## [TASK OBJECTIVE]
Copy the passage on double encryption below word for word, from "Maybe it should" to "2005 21:43 (UTC)".

* Start PASSAGE *

Merkle and Hellman, however, devised a time-memory tradeoff that could break the scheme in only double the time to break the single-encryption scheme. The attack works by encrypting from one end and decrypting from the other end, thus meeting in the middle.

Maybe it should read something like this (I don't know if this is right or not):

... Naively, one might think that this would increase the security of the double-encryption scheme by a factor of 281474976710656 (2112 / 256).

Merkle and Hellman, however, devised a time-memory tradeoff that could break the scheme in only double the time to break the single-encryption scheme. The attack works by encrypting from one end and decrypting from the other end, thus meeting in the middle.

RamanGupta 29 June 2005 21:43 (UTC)

* End PASSAGE *
* Start DATA BLOCK *

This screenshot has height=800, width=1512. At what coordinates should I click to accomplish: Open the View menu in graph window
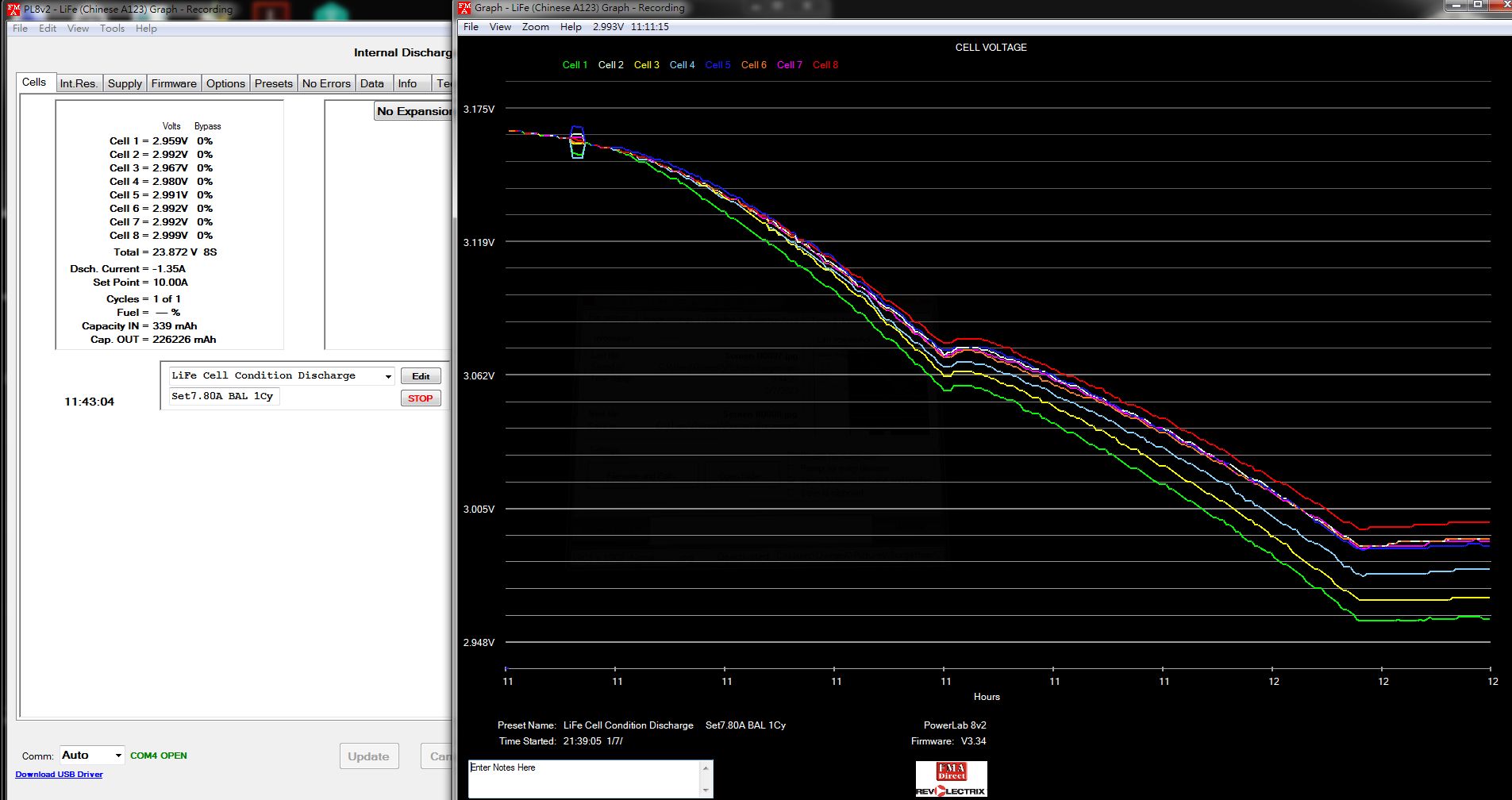click(500, 27)
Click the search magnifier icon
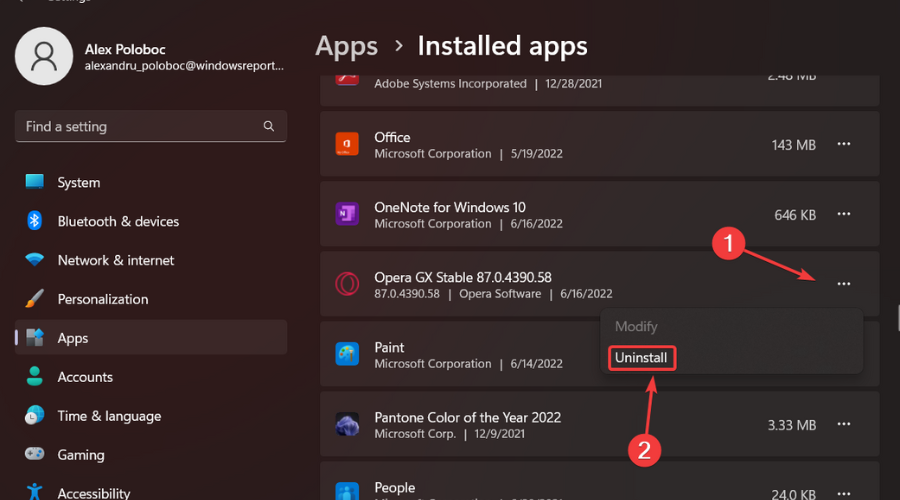The height and width of the screenshot is (500, 900). (x=268, y=127)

* End DATA BLOCK *

## [SOLUTION]
Maybe it should read something like this (I don't know if this is right or not):

... Naively, one might think that this would increase the security of the double-encryption scheme by a factor of 281474976710656 (2112 / 256).

Merkle and Hellman, however, devised a time-memory tradeoff that could break the scheme in only double the time to break the single-encryption scheme. The attack works by encrypting from one end and decrypting from the other end, thus meeting in the middle.

RamanGupta 29 June 2005 21:43 (UTC)